In June, Intel will debut the Performance Maximizer, a one-click software tool that will automatically overclock your high-end PC processor. Also due to return is Intel’s “insurance for overclockers,” the Performance Tuning Protection Plan.
Intel’s Performance Maximizer is designed for newcomers to overclocking, or for people who don’t want to fiddle with manually tweaking voltages and memory timings. The tool, which will live at Intel’s Performance Maximizer page, will only be available for a few processors: the Core i5-9600K, the Core i7-9700K, and the Core i9-9900K. (It will be available for the graphics-less “F-series” versions of those chips as well.)
Intel executive explained how the Performance Maximizer will work. First, you’ll install the software. The tool itself will take some time, though. Running it will reboot your PC into a Linux virtual machine, free of the Windows overhead. The Maximizer will require a couple of hours to run, slowly tweaking the voltage and clock speed as it goes. The tool will slowly scale the clock speed upwards until a thermal threshold is tripped; after that, the tool will stop, reconfigure the Core chip’s clock speed, and boot into Windows.
Executives said that the Performance Maximizer will simply adjust voltage and clock speeds. It won’t tweak memory timings or adjust GPU settings. Doing so would push into other tools, like Intel’s XTU Extreme Tuning Utility tool.
Granted, the notion of auto-overclocking has existed within various motherboard-specific tools for several years now. But Intel’s own tools will make it simpler. The Performance Maximizer sounds somewhat similar to the very helpful Nvidia Scanner technology released alongside the GeForce RTX 20-series graphics cards.

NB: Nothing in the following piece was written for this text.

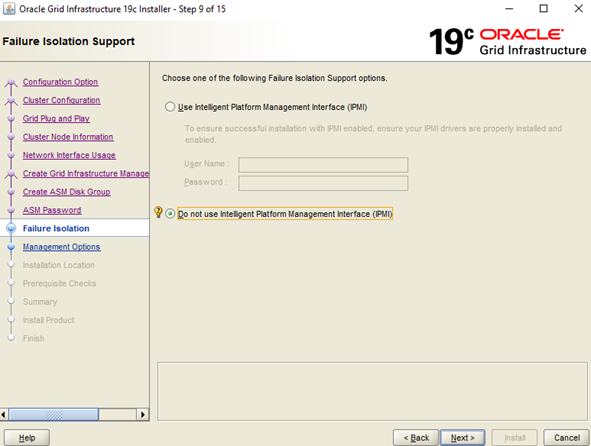Click the horizontal scrollbar thumb in sidebar

[x=54, y=415]
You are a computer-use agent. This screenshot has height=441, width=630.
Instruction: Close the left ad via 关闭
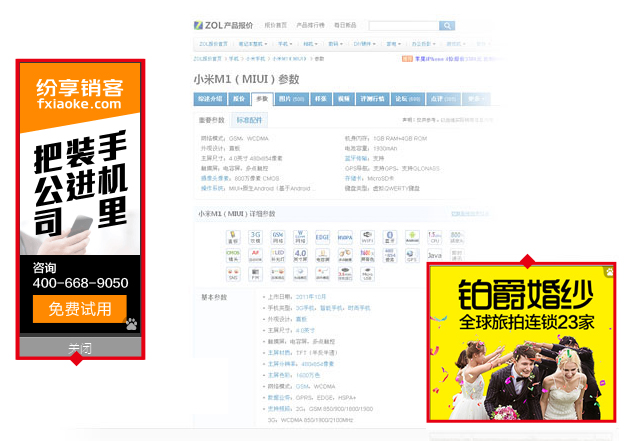pyautogui.click(x=80, y=348)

Enthusiasts that decide to overclock will have a safety net in Intel’s Performance Tuning Protection Plan, too. Intel originally launched the PTPP several years ago, as part of the second-generation Core chips. As before, the reborn PTPP will give you one free replacement part if you fry you qualifying Core chip while overclocking.
Originally, the Performance Tuning Protection Plan charged users a one-time fee of about $35. Now, it’s $19.99 for the warranted period, which lasts three years, an Intel spokesman said. Not only is that a substantial discount from the earlier version, but it’s also just 7 percent of the $263 purchase price of the Core i5-9600K.
The implication’s pretty clear: Intel’s happy if you overclock its chips, and it’s offering protection for those who choose to do so. Pricing the Performance Tuning Protection Plan insurance so low, though, tells you that Intel is pretty confident that you’ll be able to safely overclock the Core processors that the new plans protects.